Minha filha Maria Luiza,
Hoje te escrevo para guardares não só o amor presente nestas linhas, mas como prova cabível, visando que me cobres como pai na execução do que lhe for por mim prometido caso eu possa derrapar no caminho. Nem tudo será possível, pois quando saímos da teoria para a prática, outros caminhos devem ser tomados, mas jamais adentrarei nos que seguem o autoritarismo e a incompreensão egoísta.
Resolvi te escrever pois hoje, deitado no divã, senti uma enorme culpa, o peso de dizer várias vezes a falta de desejo de ser pai. Durante anos, a ideia da paternidade me causava um pavor enorme, mas só agora compreendo os motivos para tal ojeriza. Tive pais maravilhosos dentro das limitações deles, mas o contraste das gerações e a falta de compreensão dos seus próprios traumas resultaram em uma criança infeliz que fui, repleta de medos, carências e vazios.
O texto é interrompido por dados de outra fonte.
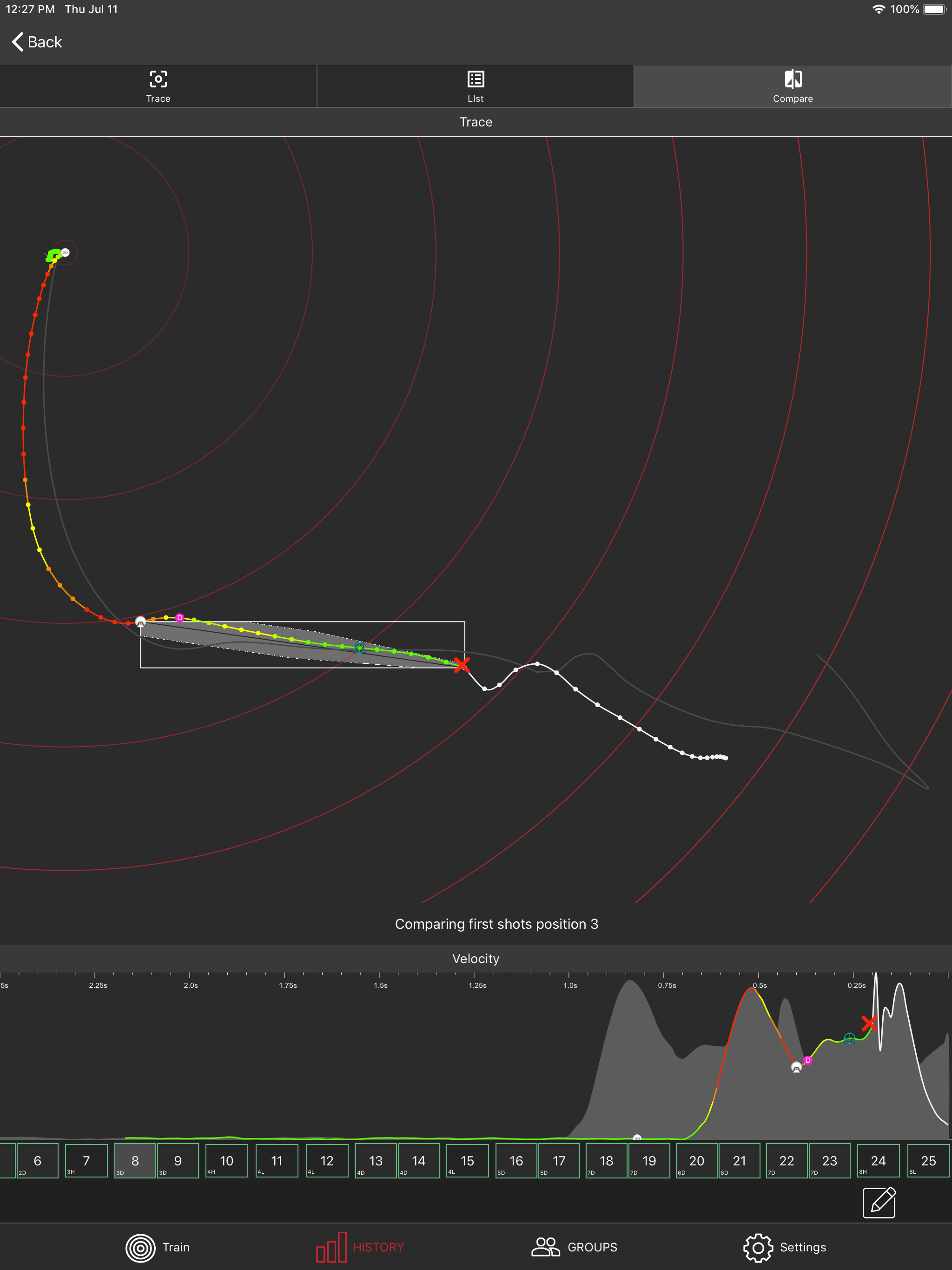Screen dimensions: 952x1270
Task: Tap the Velocity section header
Action: 476,958
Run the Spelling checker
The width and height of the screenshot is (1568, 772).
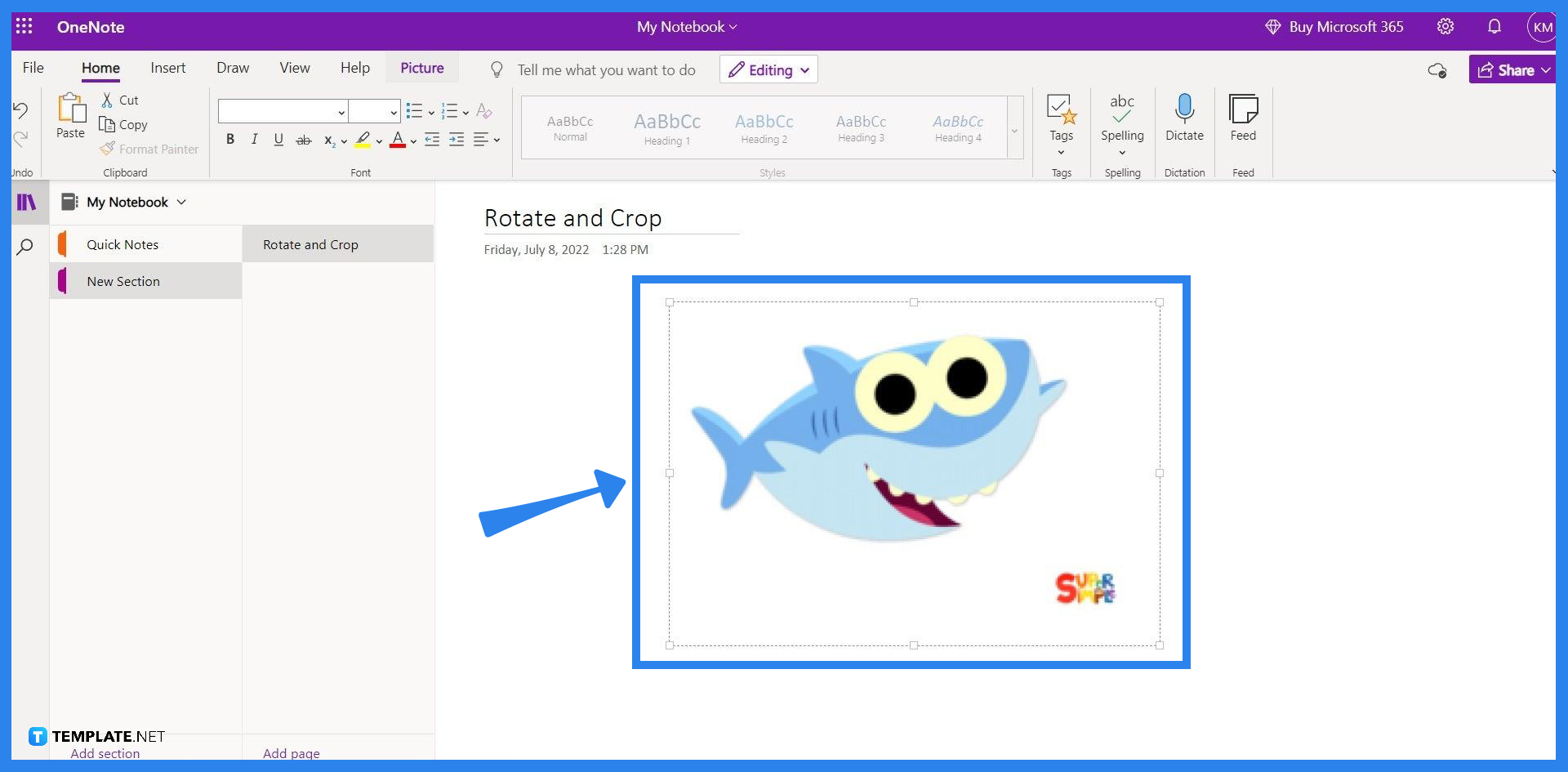(x=1122, y=121)
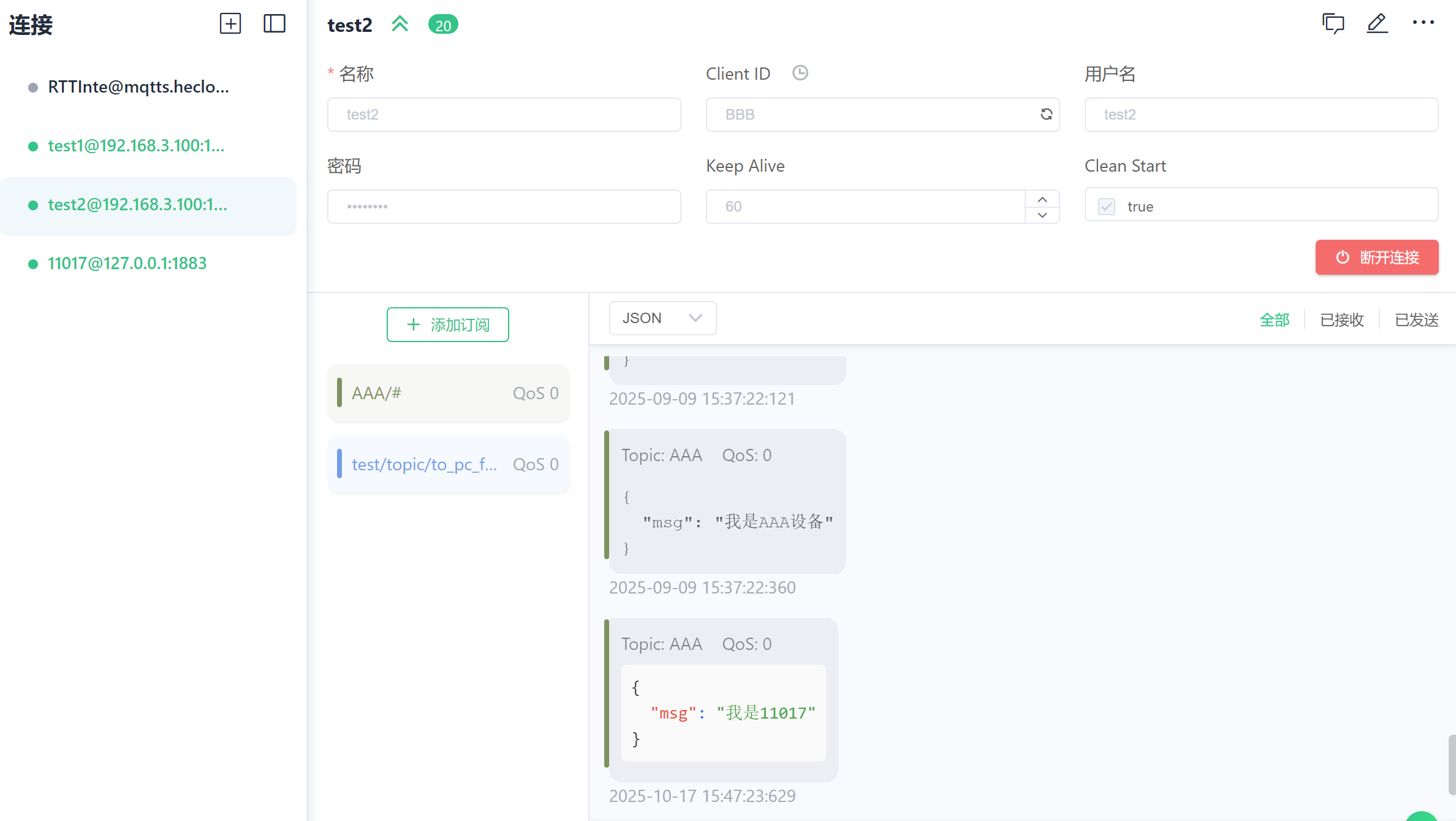Click the 添加订阅 button
This screenshot has height=821, width=1456.
click(x=448, y=324)
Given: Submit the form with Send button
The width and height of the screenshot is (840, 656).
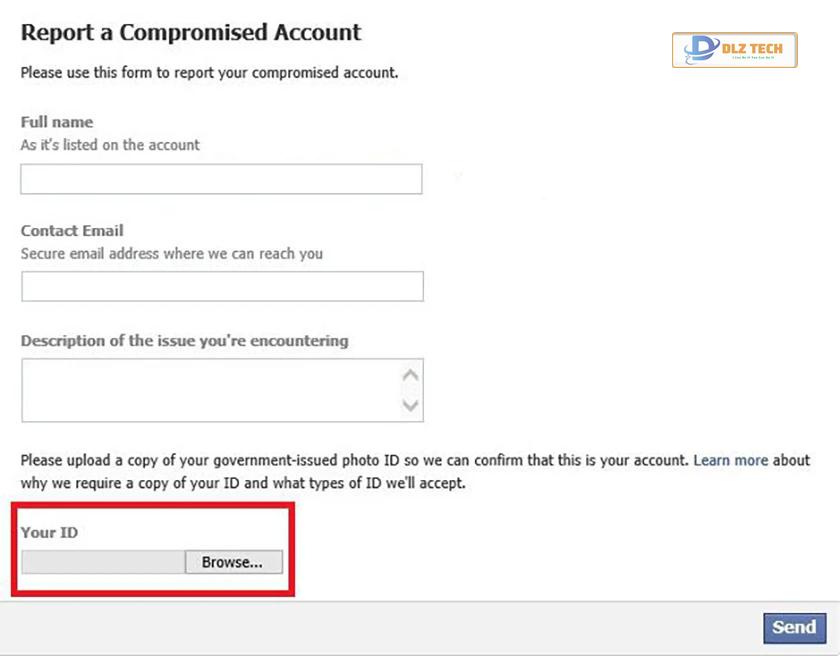Looking at the screenshot, I should pyautogui.click(x=794, y=628).
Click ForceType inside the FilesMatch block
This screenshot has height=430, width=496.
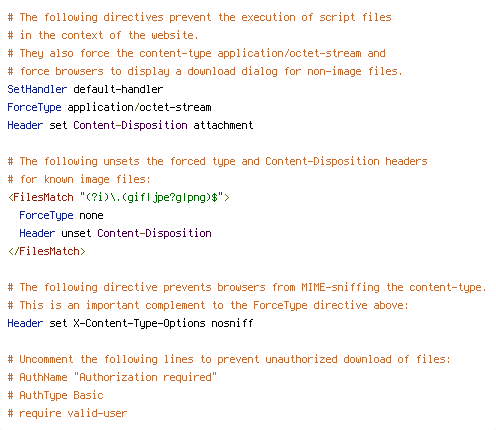click(46, 216)
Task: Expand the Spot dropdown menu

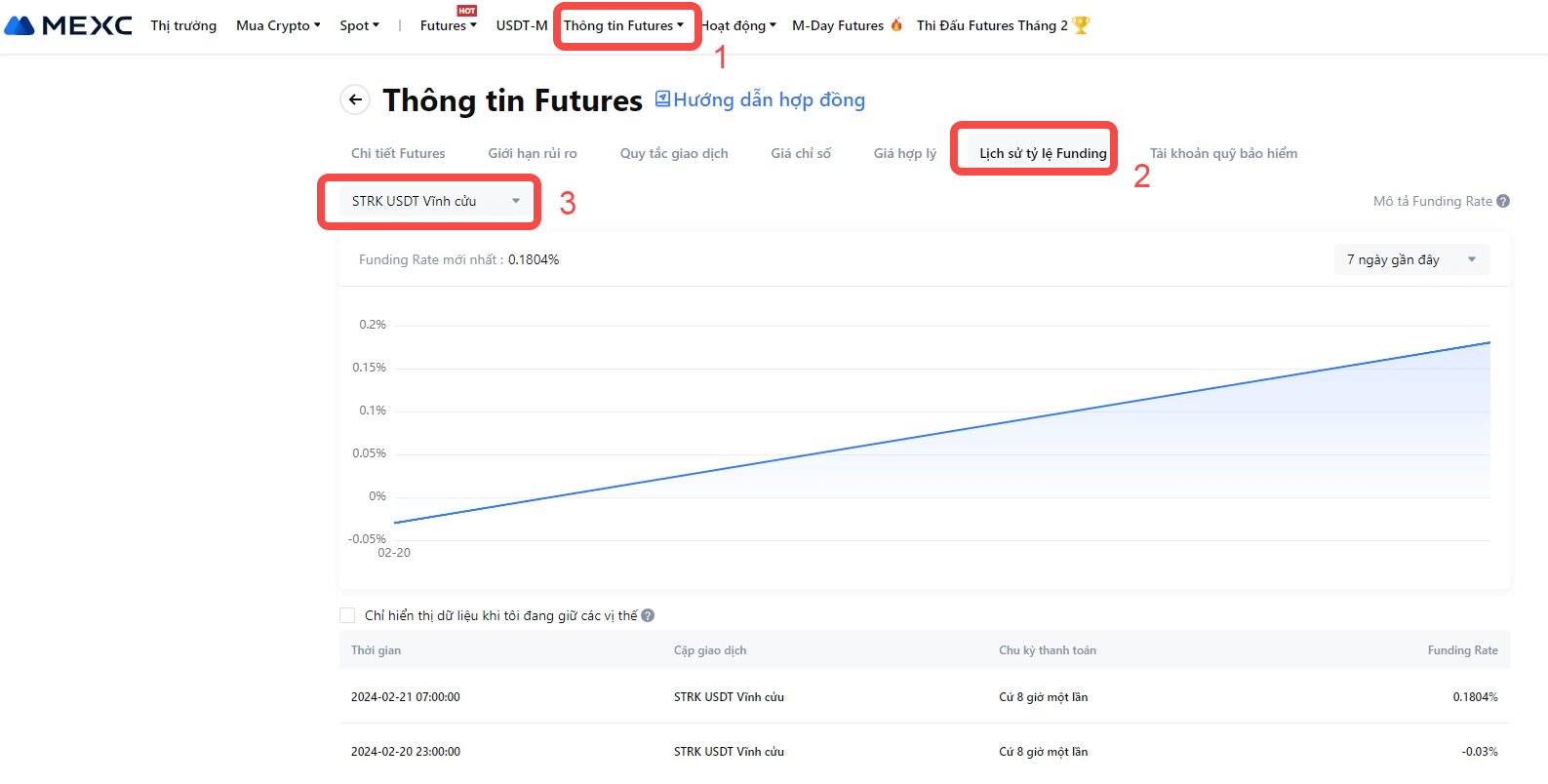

Ainda que diga tudo isso, preciso também me contradizer ao falar de um ser alegre, guardando em sua inocência, uma certa satisfação com o que tinha. Vivi uma adolescência de poucos sonhos individuais e meu pensamento terminará a ser mais no coletivo. Era isso: queria fugir justamente da falta de abraços e colos que não tive. Nas quedas, a ordem era de levantar, sem direito aquela massagem que não tem serventia física, mas é um consolo enorme para a criança chorando.
Quando resolvi fazer análise enfrentei o primeiro dos meus pavores: abrir a caixa de pandora existente dentro de mim e por tantas vezes silenciada para não contrariar ninguém. Durante quase dois anos de sessões me revoltei tanto comigo, minha filha. Você não imagina a dor que este seu pai sentiu a cada descoberta, em cada arrependimento e ao visualizar o tempo e sua corrida eterna.
Foi assim que entendi que mesmo enaltecendo a força de meus pais para minha formação, eu não queria gerar uma nova vida por medo de repetir os mesmos erros. Ah, lhe peço perdão por todos equívocos da função, mas espero que sejam diferentes dos que sofri. Quero te abraçar, pegar no colo, te fazer vergonha na adolescência quando te sufocar de beijos na frente dos amigos.
Provavelmente essa carta nunca seja enviada, talvez você nem se quer exista e eu passe o transcorrer da vida solitário, sem a dádiva de fecundar um mundo para o futuro melhor, ainda assim te escrevo para dizer que mesmo não vivendo ainda nem no ventre, já te amo de uma dimensão que nem sei explicar.
Outra coisa, te chamo de Maria Luiza por alguns motivos. O primeiro deles é que sempre achei as meninas mais ligadas ao pai e receber o teu carinho vai ser um grande afago ao meu coração, mas não importa se vieres João, Pedro, Heitor, Júlia ou Francisca, receberás minha dedicação e respeito no que for.
O segundo motivo do teu nome, tem muita ligação com o anterior, gostaria de homenagear a Mãe de Cristo e a música do Tom Jobim na junção dos dois nomes, ao mesmo tempo que te falo, que essa é a minha vontade, mas se quiseres ser de outro crédulo ou até nenhum, segue tudo bem, e se decidires gostar de funk ao invés de Bossa Nova, vou buscar estudar o estilo para te entender mais.
No mundo que vivemos hoje é difícil colocar filhos no mundo, mas quero te criar com um amor infinito, quase que utópico pois só assim um futuro novo vai ser feito e uma série de cadeias quebradas. Ainda falando do sentimento, tem uma música de dois gênios do nosso cancioneiro popular que afirma: “Qualquer maneira de amor vale à pena”. Goste de quem quiser, se envolva e se apaixone por quem for, a vida só existe uma vez e o que importa é ser feliz e reforço meu compromisso de te apoiar nas tuas decisões.
Muitas das linhas que comecei digitando foram para mim, mas acreditas que por um segundo fechei os olhos e continuei a carta te sentindo ninar, depois brincando de escorregador e mais tarde rindo da sua primeira tatuagem. Ah, minha filha, não sei se tu virás, mas se vier, venha para a liberdade de ser e nascer você, com tua personalidade e sem a ambição de propagar um suposto legado de seu pai.